Request.
Reproduce the rows verbatim, starting with the line that contains "Click the minus icon to remove an SDK" and continuing through the end of the rows, omitting the pictures.

================

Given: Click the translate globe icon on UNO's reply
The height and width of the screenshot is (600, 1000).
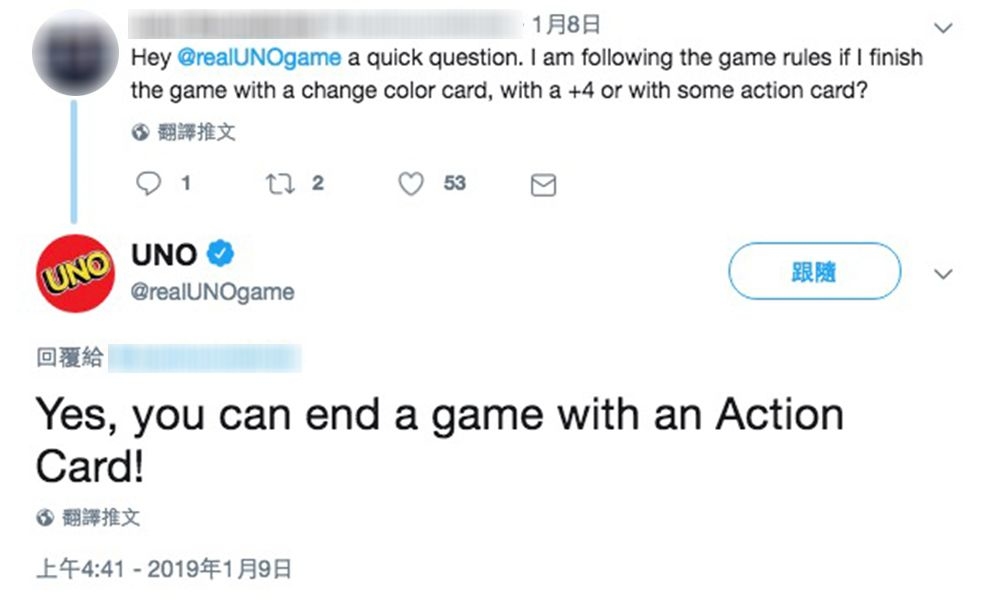Looking at the screenshot, I should coord(45,516).
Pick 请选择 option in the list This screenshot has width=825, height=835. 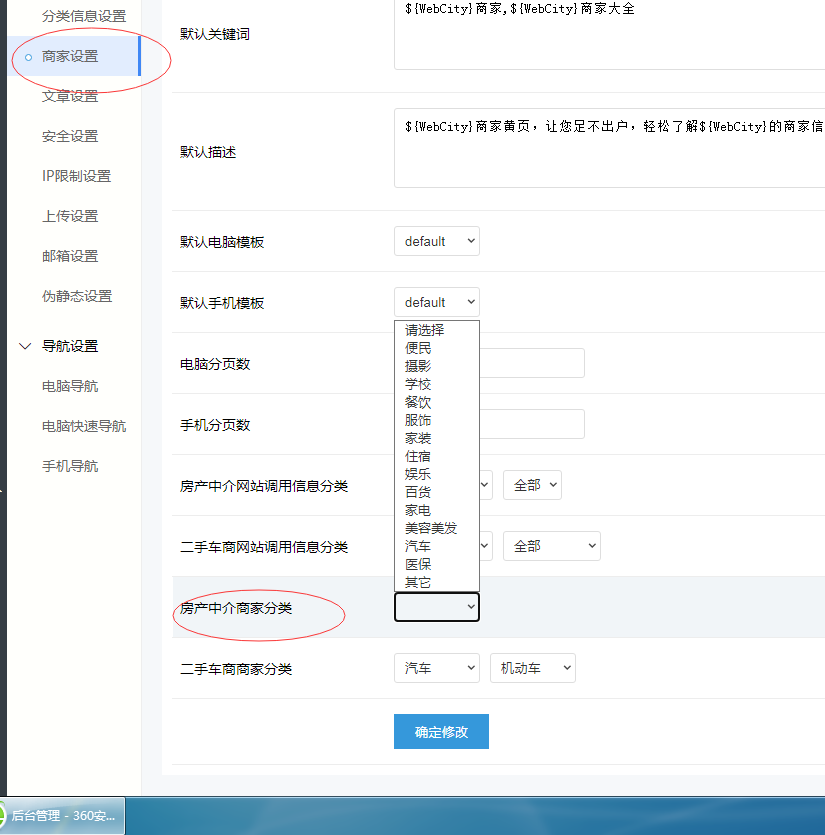click(x=424, y=330)
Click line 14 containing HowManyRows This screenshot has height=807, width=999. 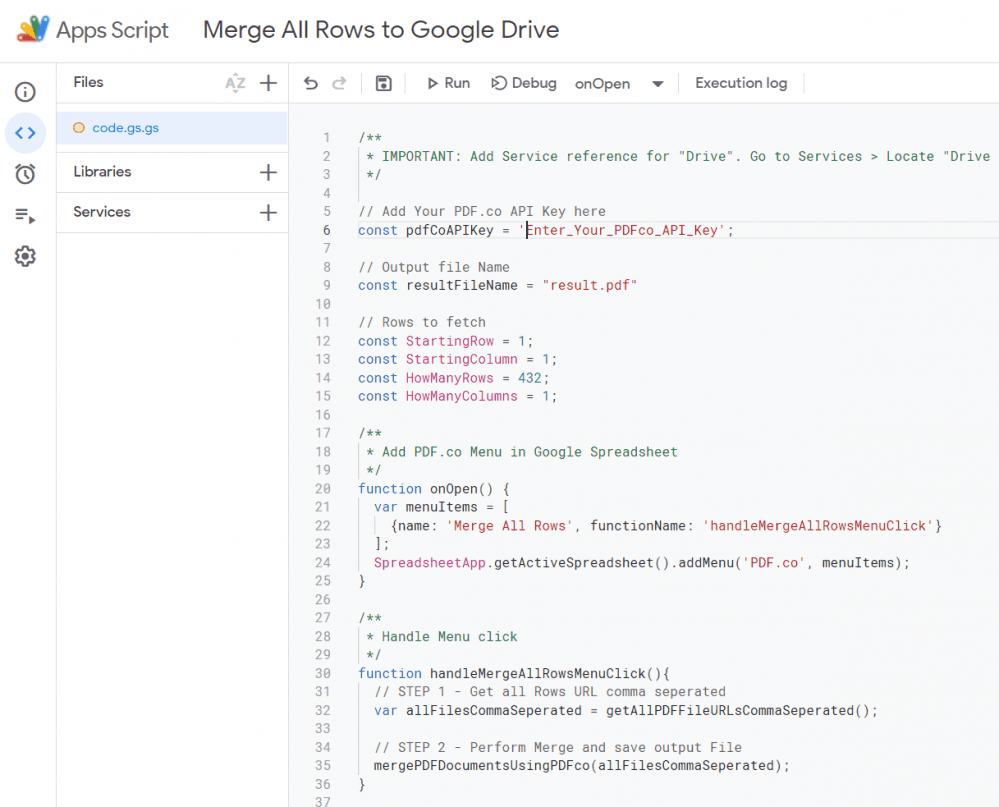[455, 377]
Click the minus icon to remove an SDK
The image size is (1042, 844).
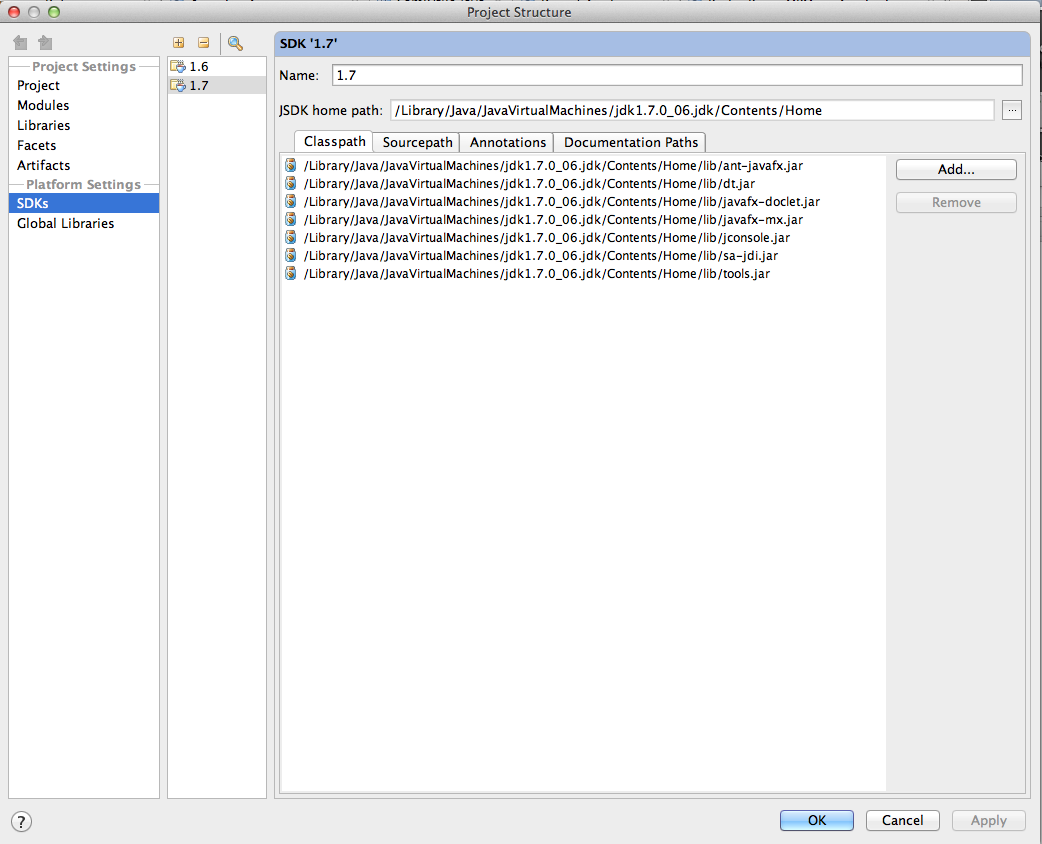point(203,43)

================

Solution.
Click the minus icon to remove an SDK
The image size is (1042, 844).
point(203,43)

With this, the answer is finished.